Why care about sustainability at all? That was the question posed by Shelley’s thought-provoking opening, before making the observation that although different places in the world feel differently about sustainability – ultimately it is an issue that affects all supply chains.
As evidenced by the following statement, sustainability is already hard-baked into DuPont and reflected in its core values: “DuPont is a science company. We work collaboratively to find sustainable, innovative, market-driven solutions to solve some of the world’s biggest challenges, making lives better, safer, and healthier for people everywhere.”
But while it’s nice to be sustainable, is there a real business value, after-all how do you quantify the value of sustainability?
Shelley points out that sustainability provides your business with mitigation strategies to risks in your supply chain. If we’re not doing much for sustainability then it creates a risk in itself.
Shelley says that at DuPont there was a sharp focus on saving targets, and conversely sustainability was in the distant background. Crucially, there was no one in the business for the CSO to call in the procurement organisation to talk to about supplier sustainability. In DuPont’s case they didn’t have a unified approach.

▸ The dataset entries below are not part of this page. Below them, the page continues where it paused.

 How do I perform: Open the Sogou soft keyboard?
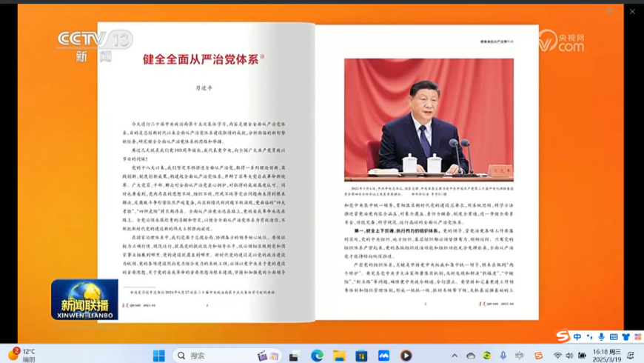coord(614,337)
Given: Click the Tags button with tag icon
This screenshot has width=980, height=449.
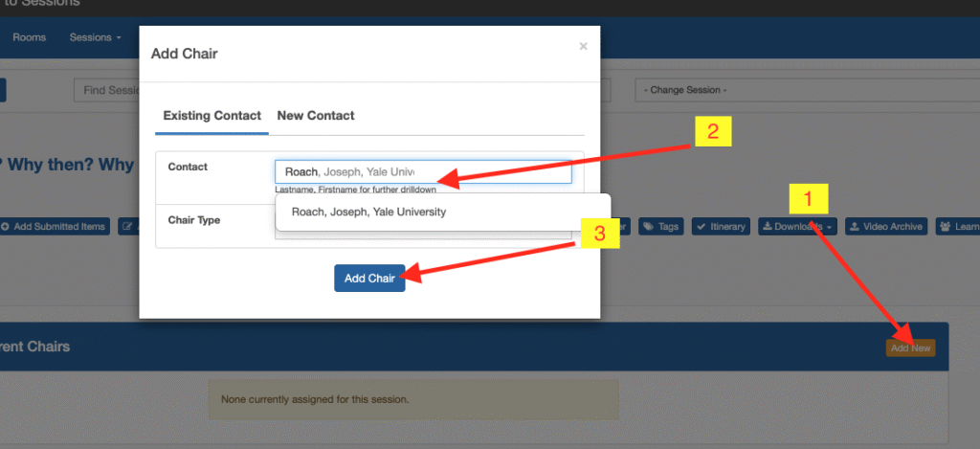Looking at the screenshot, I should (660, 227).
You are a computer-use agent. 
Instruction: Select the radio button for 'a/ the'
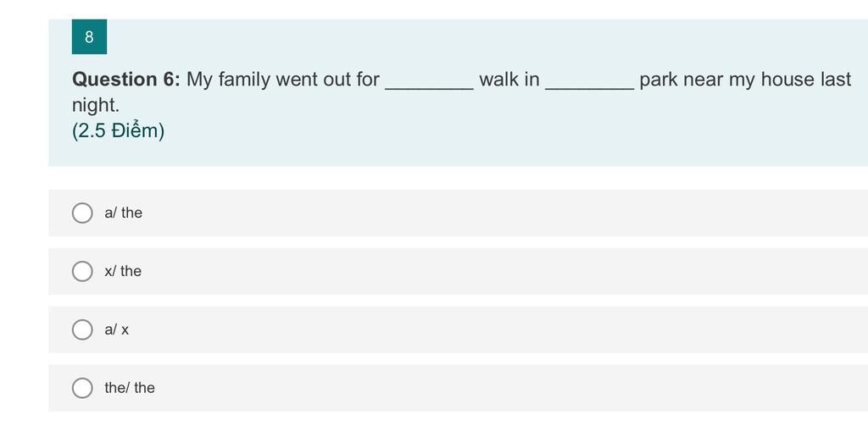(x=82, y=213)
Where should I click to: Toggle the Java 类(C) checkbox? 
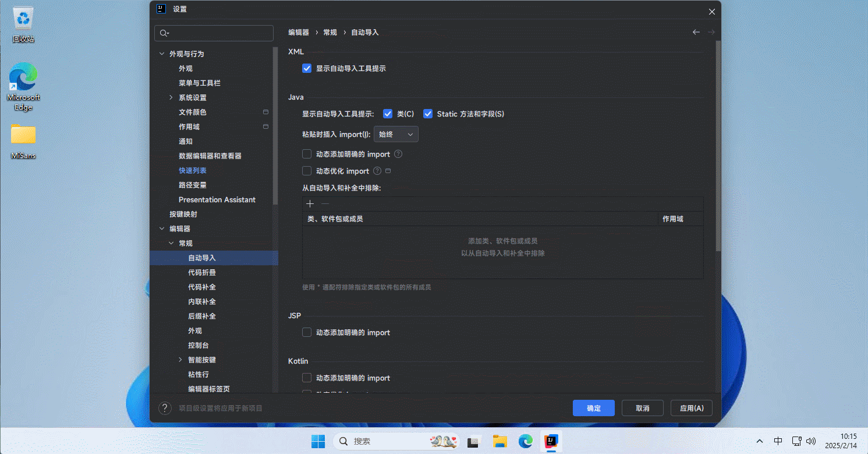388,114
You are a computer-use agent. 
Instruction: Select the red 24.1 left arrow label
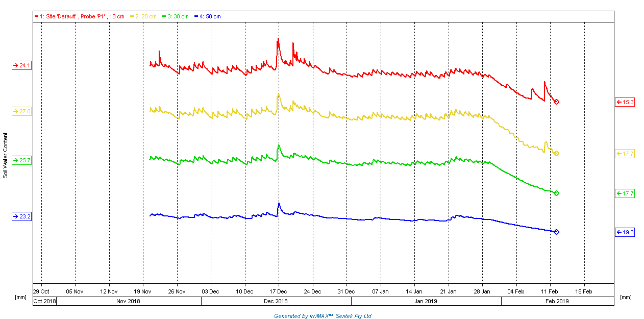[x=22, y=65]
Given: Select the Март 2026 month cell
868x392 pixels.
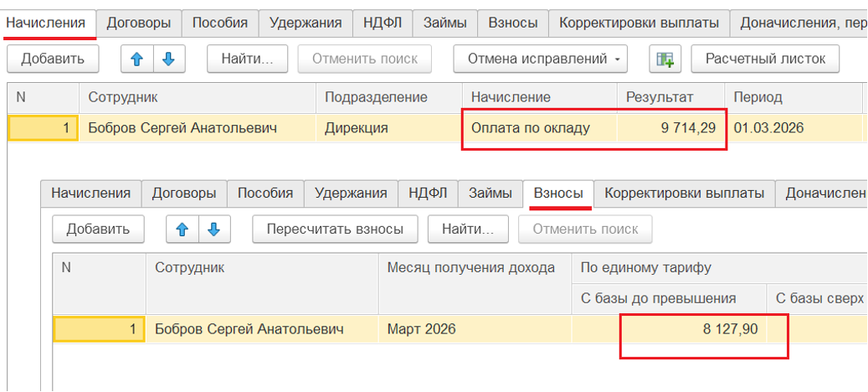Looking at the screenshot, I should coord(422,329).
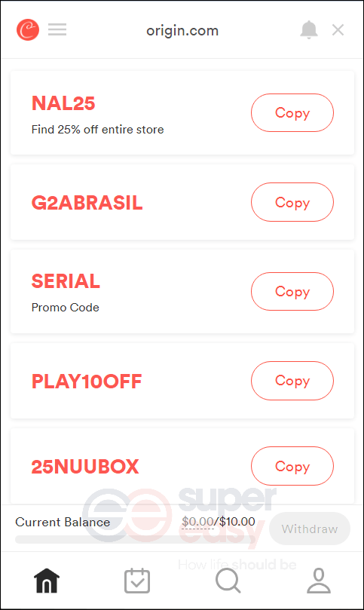Image resolution: width=364 pixels, height=610 pixels.
Task: Open the notifications bell
Action: [309, 30]
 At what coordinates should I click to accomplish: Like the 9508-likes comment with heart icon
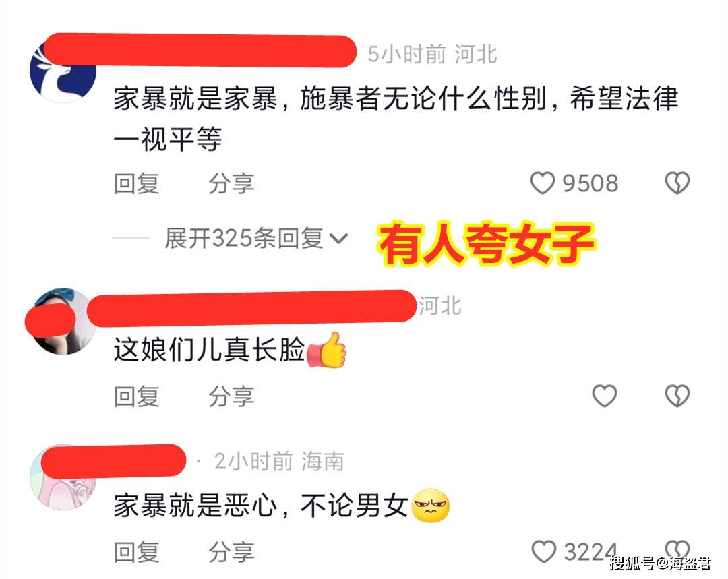coord(542,183)
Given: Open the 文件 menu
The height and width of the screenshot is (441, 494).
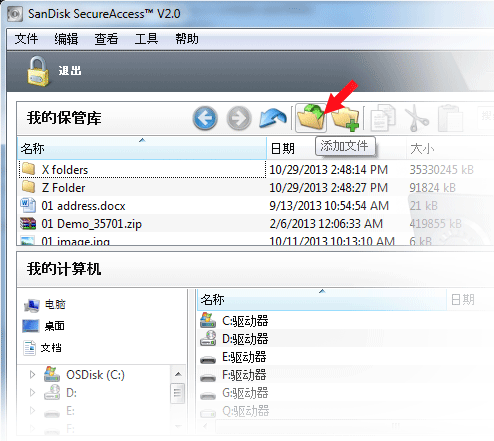Looking at the screenshot, I should (x=26, y=39).
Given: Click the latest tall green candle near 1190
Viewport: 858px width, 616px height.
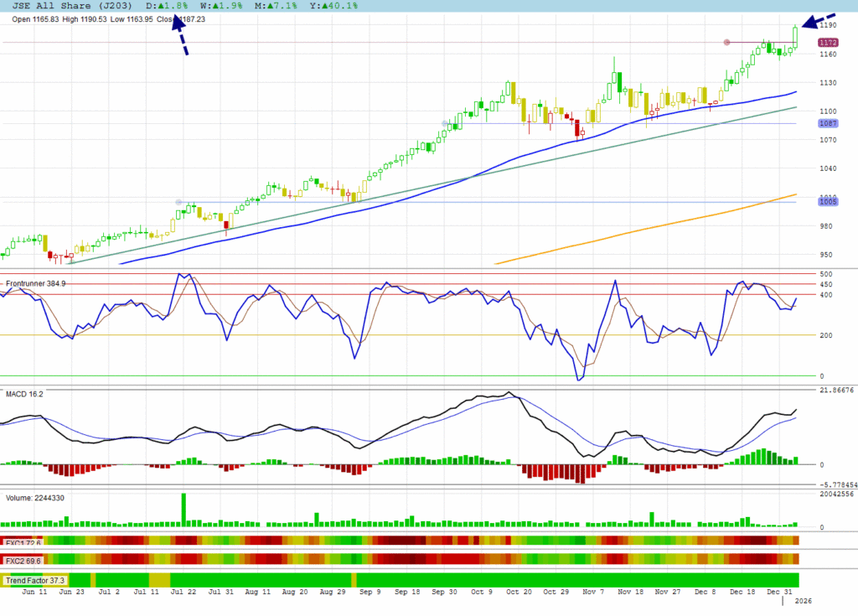Looking at the screenshot, I should [x=795, y=36].
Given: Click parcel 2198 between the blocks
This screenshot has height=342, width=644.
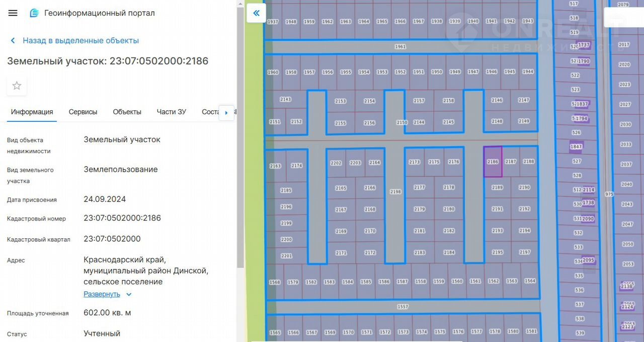Looking at the screenshot, I should pos(395,192).
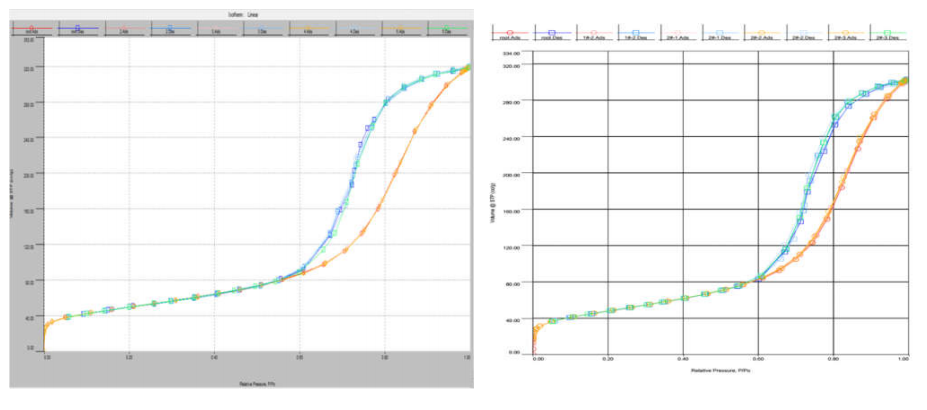
Task: Click the red mod.Ads legend entry in right plot
Action: point(510,34)
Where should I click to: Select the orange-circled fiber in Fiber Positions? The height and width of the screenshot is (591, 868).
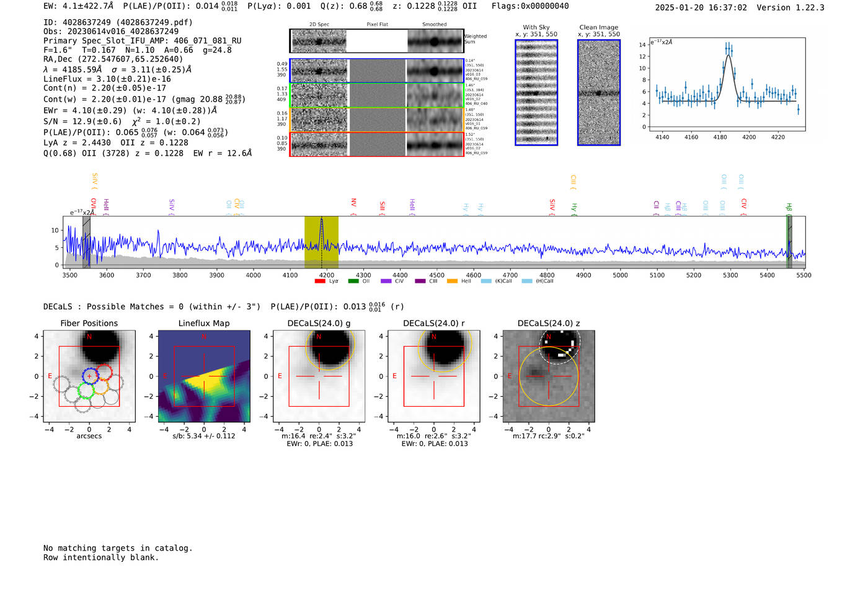(100, 387)
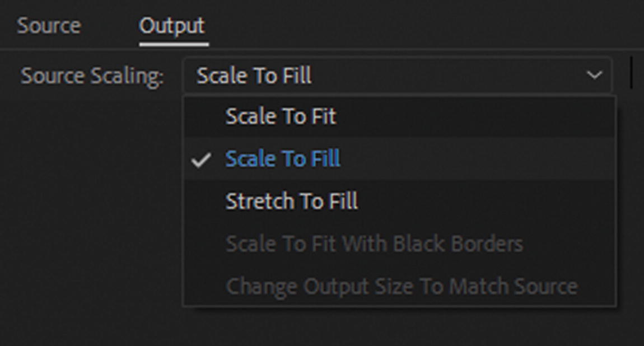Click greyed Scale To Fit With Black Borders
This screenshot has width=644, height=346.
pyautogui.click(x=374, y=244)
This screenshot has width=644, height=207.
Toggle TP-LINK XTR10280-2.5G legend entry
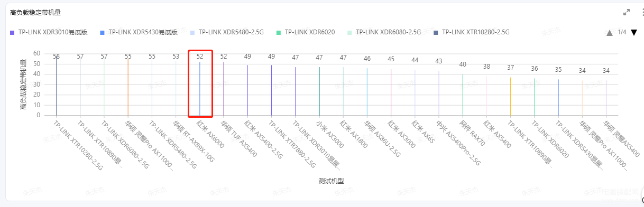pos(471,32)
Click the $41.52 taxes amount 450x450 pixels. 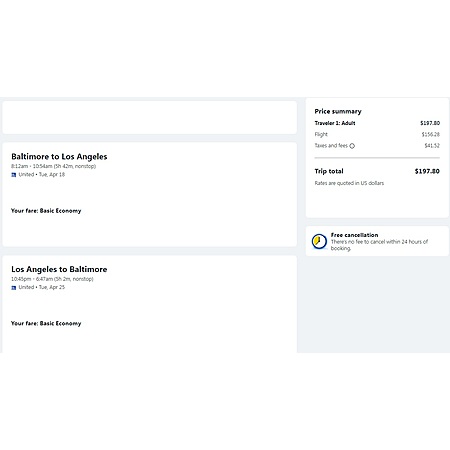click(432, 146)
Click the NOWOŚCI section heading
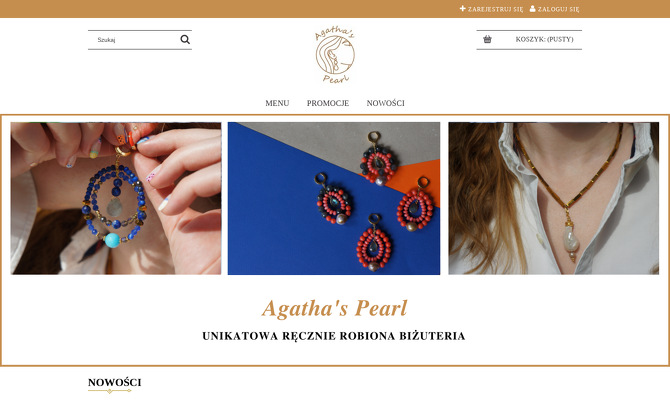Viewport: 670px width, 400px height. [115, 382]
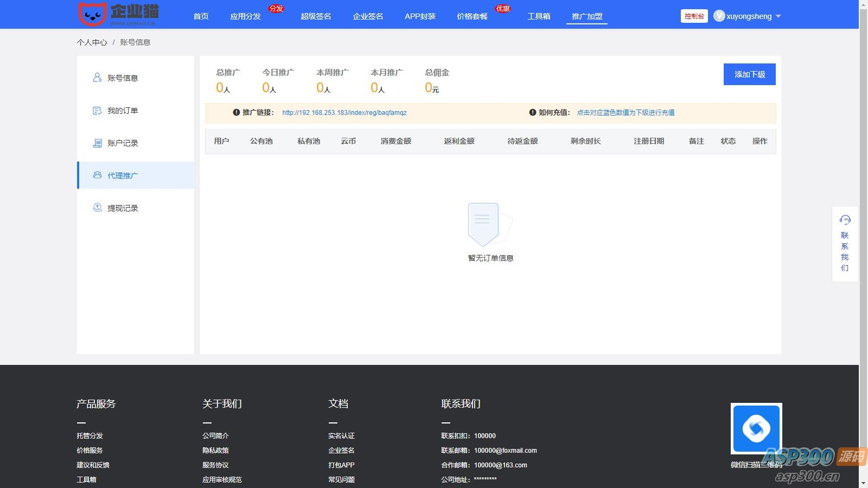Click the 提现记录 withdrawal icon
This screenshot has height=488, width=868.
(x=97, y=208)
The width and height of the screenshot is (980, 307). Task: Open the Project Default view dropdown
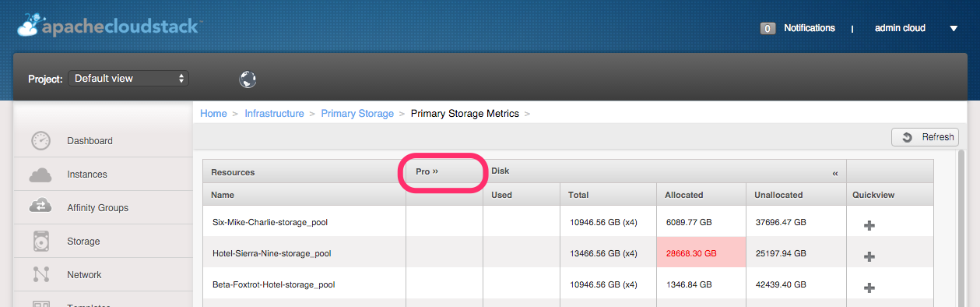click(x=128, y=79)
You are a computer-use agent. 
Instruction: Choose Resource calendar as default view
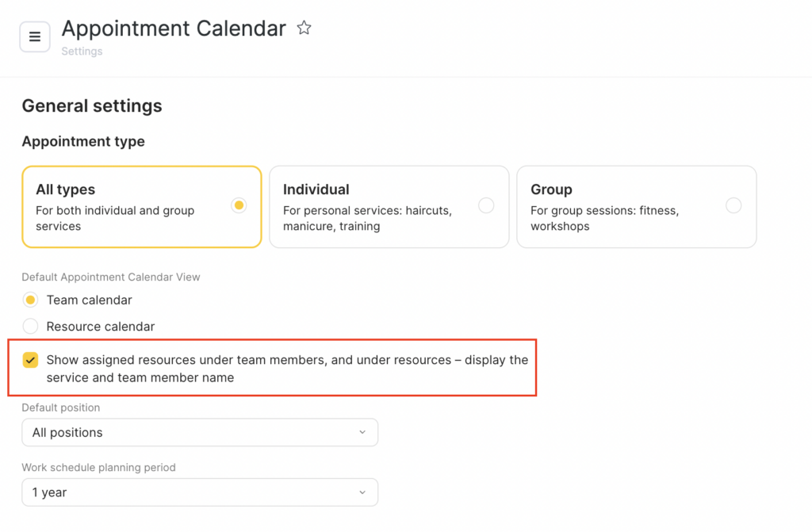click(30, 326)
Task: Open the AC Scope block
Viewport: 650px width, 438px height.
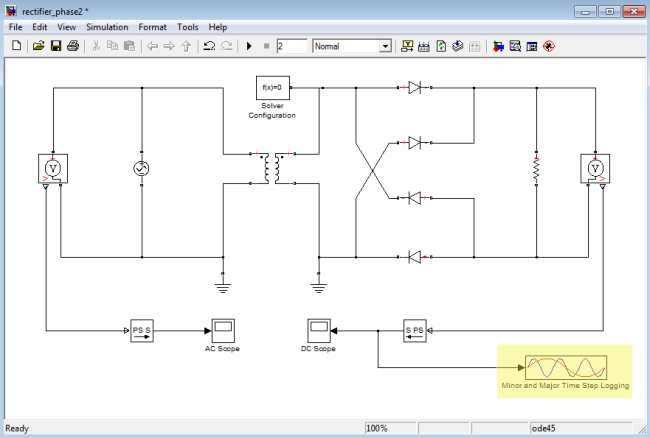Action: tap(221, 330)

Happily this has since changed and you only need look as far as the company’s EHS programming slogan which once read ‘the goal is zero’ – and now ‘committed to zero’ for evidence of this fact. Shelley notes that DuPont has also appointed a single person to a centralised position to manage sustainability.
What lessons has DuPont learnt?
First you must learn what sustainability really means for you (in the context of your supply chain). However you must appreciate that the answer may be different for each one of your supply chains.
It’s also important to take onboard external perspectives – you will benefit greatly from peer to peer learning.
Specifically in DuPont’s case it was important to remind people that the work wasn’t being started from scratch. There was a foundation to build on, no matter how tentative that may have been.
It’s imperative that you create a unified approach and save yourself a lot of extra work by doing something ten different ways. At the same time “one size doesn’t fit all” – you’ll need to adopt a certain amount of flexibility to be able to understand changes in your supply chains.
Of course you might find that your supply chain and your suppliers are already ahead you in the sustainability stakes. Why not use their learnings to better realise your own initiatives? It is important to stress that sustainability is a mindset, not a checklist – we must encourage people to think differently if we are going to succeed.